One reason, for example, is that international asset protection centers
don’t enforce U.S. judgments or judicial or administrative orders.
You thus gain jurisdictional immunity. Countries that won’t enforce U.S.
civil decrees are the countries we use for lawsuit protection. Since these countries
don’t recognize American judgments or civil decrees, the creditor
must re-litigate their case within that international jurisdiction. For
many reasons, this may be impractical or impossible. For instance, the
statute of limitations may have expired, or the country may not recognize
the type liability which is the basis for the lawsuit.
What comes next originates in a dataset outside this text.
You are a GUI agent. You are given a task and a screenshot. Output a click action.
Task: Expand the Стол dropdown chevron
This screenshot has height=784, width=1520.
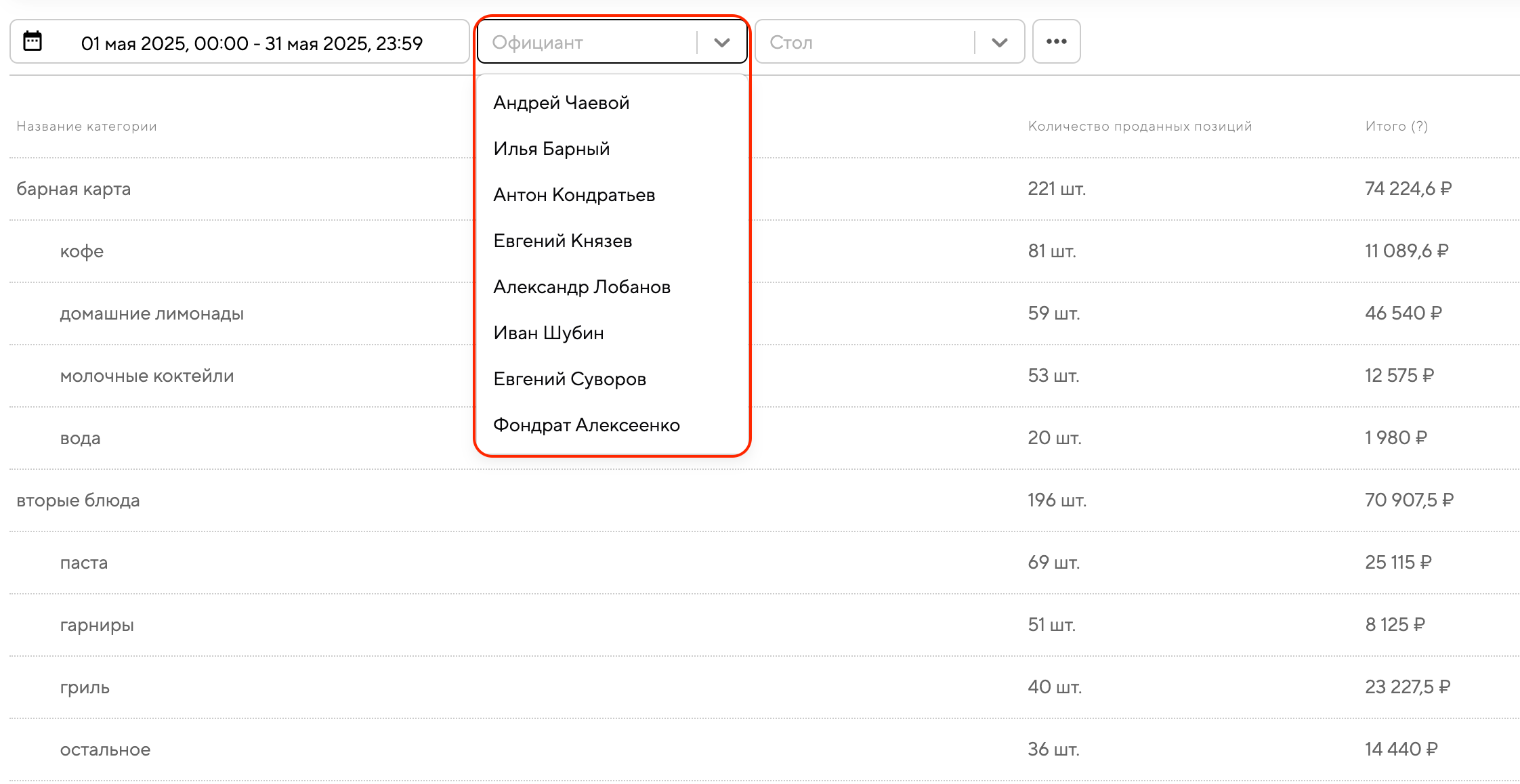pyautogui.click(x=999, y=43)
These countries
also impose procedural obstacles to effectively blockade creditors and
litigation. Asset protection jurisdictions are debtor-friendly. They’re
in business to protect their customers’ wealth. Wealth protection
is what they sell. And they do it well.
Asset protection jurisdictions make their protective entities even
more protective than do other countries. International asset protection trusts,
limited liability companies, limited partnerships, foundations, captive
insurance companies, international business companies, hybrid companies
and various other entities, each provide considerably better protection
than do comparable U.S. entities. That’s why few judgment creditors
recover a defendant’s international wealth. Without their international
protection, many debtors would undoubtedly have lost their money. And
contrary to myth, it’s perfectly legal to invest and protect your
money internationally. Nor is it difficult or unsafe. But you must do
it correctly. For instance, you must comply with the IRS reporting requirements
and pay the taxes on your international earnings. You want to go international
either for creditor protection or to invest. You
don’t go international to save taxes. Most international protective arrangements
are tax-neutral and will neither reduce, defer nor increase your taxes.